RECORD EXCERPTS
** Begin **
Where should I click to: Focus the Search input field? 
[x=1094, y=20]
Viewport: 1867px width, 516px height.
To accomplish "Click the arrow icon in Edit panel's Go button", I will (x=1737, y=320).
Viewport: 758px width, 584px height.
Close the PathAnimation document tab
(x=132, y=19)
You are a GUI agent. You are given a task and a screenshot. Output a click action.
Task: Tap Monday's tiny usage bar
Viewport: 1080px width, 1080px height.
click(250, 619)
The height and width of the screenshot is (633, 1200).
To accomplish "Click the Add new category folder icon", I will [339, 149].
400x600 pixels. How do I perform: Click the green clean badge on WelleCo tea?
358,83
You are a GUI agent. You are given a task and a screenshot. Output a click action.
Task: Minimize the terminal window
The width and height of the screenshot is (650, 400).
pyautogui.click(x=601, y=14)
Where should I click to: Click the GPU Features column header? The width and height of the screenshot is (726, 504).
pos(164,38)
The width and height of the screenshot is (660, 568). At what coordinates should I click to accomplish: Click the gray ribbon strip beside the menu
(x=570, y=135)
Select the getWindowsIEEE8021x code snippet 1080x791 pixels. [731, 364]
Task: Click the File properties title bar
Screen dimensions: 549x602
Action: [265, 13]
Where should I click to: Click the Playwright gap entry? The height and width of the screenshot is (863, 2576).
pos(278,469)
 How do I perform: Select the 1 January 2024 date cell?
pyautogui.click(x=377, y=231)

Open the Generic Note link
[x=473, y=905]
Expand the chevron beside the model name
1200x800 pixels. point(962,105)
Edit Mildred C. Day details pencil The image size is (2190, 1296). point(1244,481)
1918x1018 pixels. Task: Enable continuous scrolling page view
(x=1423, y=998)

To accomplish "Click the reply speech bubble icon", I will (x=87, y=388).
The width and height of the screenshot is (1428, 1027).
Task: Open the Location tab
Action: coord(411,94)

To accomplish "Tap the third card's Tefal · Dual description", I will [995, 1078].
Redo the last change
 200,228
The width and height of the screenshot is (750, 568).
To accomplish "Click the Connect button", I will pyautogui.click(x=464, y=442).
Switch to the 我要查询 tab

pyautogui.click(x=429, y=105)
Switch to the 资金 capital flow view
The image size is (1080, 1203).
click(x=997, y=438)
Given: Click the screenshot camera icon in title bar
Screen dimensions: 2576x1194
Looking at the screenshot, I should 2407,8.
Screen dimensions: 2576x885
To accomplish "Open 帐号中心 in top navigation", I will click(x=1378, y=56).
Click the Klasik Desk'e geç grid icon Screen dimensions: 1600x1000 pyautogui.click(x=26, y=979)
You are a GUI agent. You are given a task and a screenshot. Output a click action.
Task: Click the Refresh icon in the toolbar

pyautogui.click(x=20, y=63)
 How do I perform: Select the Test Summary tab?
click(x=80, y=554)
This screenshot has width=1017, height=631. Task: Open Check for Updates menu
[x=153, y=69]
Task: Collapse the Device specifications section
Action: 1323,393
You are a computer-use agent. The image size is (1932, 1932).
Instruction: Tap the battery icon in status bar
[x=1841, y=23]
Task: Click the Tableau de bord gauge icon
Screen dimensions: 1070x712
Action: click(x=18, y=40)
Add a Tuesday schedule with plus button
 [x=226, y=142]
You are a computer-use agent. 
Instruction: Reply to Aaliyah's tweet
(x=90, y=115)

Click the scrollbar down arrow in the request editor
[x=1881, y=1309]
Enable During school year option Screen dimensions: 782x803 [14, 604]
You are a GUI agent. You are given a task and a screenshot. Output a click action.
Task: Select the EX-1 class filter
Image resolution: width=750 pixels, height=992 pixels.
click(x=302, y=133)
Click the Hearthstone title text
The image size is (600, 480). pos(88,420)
** End **
INSTRUCTION
Copy out every one of the lines above, character for character.

SOLUTION TO THIS PROBLEM
Where should I click to: Focus the Search input field? 
[x=1094, y=20]
Viewport: 1867px width, 516px height.
To accomplish "Click the arrow icon in Edit panel's Go button", I will (x=1737, y=320).
Viewport: 758px width, 584px height.
Close the PathAnimation document tab
(x=132, y=19)
You are a GUI agent. You are given a task and a screenshot. Output a click action.
Task: Tap Monday's tiny usage bar
Viewport: 1080px width, 1080px height.
click(250, 619)
The height and width of the screenshot is (633, 1200).
To accomplish "Click the Add new category folder icon", I will [339, 149].
400x600 pixels. How do I perform: Click the green clean badge on WelleCo tea?
358,83
You are a GUI agent. You are given a task and a screenshot. Output a click action.
Task: Minimize the terminal window
The width and height of the screenshot is (650, 400).
pyautogui.click(x=601, y=14)
Where should I click to: Click the GPU Features column header? The width and height of the screenshot is (726, 504).
pos(164,38)
The width and height of the screenshot is (660, 568). At what coordinates should I click to accomplish: Click the gray ribbon strip beside the menu
(x=570, y=135)
Select the getWindowsIEEE8021x code snippet 1080x791 pixels. [731, 364]
Task: Click the File properties title bar
Screen dimensions: 549x602
Action: [265, 13]
Where should I click to: Click the Playwright gap entry? The height and width of the screenshot is (863, 2576).
pos(278,469)
 How do I perform: Select the 1 January 2024 date cell?
pyautogui.click(x=377, y=231)

Open the Generic Note link
[x=473, y=905]
Expand the chevron beside the model name
1200x800 pixels. point(962,105)
Edit Mildred C. Day details pencil The image size is (2190, 1296). point(1244,481)
1918x1018 pixels. Task: Enable continuous scrolling page view
(x=1423, y=998)

To accomplish "Click the reply speech bubble icon", I will (x=87, y=388).
The width and height of the screenshot is (1428, 1027).
Task: Open the Location tab
Action: coord(411,94)

To accomplish "Tap the third card's Tefal · Dual description", I will [995, 1078].
Redo the last change
 200,228
The width and height of the screenshot is (750, 568).
To accomplish "Click the Connect button", I will pyautogui.click(x=464, y=442).
Switch to the 我要查询 tab

pyautogui.click(x=429, y=105)
Switch to the 资金 capital flow view
The image size is (1080, 1203).
click(x=997, y=438)
Given: Click the screenshot camera icon in title bar
Screen dimensions: 2576x1194
Looking at the screenshot, I should 2407,8.
Screen dimensions: 2576x885
To accomplish "Open 帐号中心 in top navigation", I will click(x=1378, y=56).
Click the Klasik Desk'e geç grid icon Screen dimensions: 1600x1000 pyautogui.click(x=26, y=979)
You are a GUI agent. You are given a task and a screenshot. Output a click action.
Task: Click the Refresh icon in the toolbar

pyautogui.click(x=20, y=63)
 How do I perform: Select the Test Summary tab?
click(x=80, y=554)
This screenshot has width=1017, height=631. Task: Open Check for Updates menu
[x=153, y=69]
Task: Collapse the Device specifications section
Action: 1323,393
You are a computer-use agent. The image size is (1932, 1932).
Instruction: Tap the battery icon in status bar
[x=1841, y=23]
Task: Click the Tableau de bord gauge icon
Screen dimensions: 1070x712
Action: click(x=18, y=40)
Add a Tuesday schedule with plus button
 [x=226, y=142]
You are a computer-use agent. 
Instruction: Reply to Aaliyah's tweet
(x=90, y=115)

Click the scrollbar down arrow in the request editor
[x=1881, y=1309]
Enable During school year option Screen dimensions: 782x803 [14, 604]
You are a GUI agent. You are given a task and a screenshot. Output a click action.
Task: Select the EX-1 class filter
Image resolution: width=750 pixels, height=992 pixels.
click(x=302, y=133)
Click the Hearthstone title text
The image size is (600, 480). pos(88,420)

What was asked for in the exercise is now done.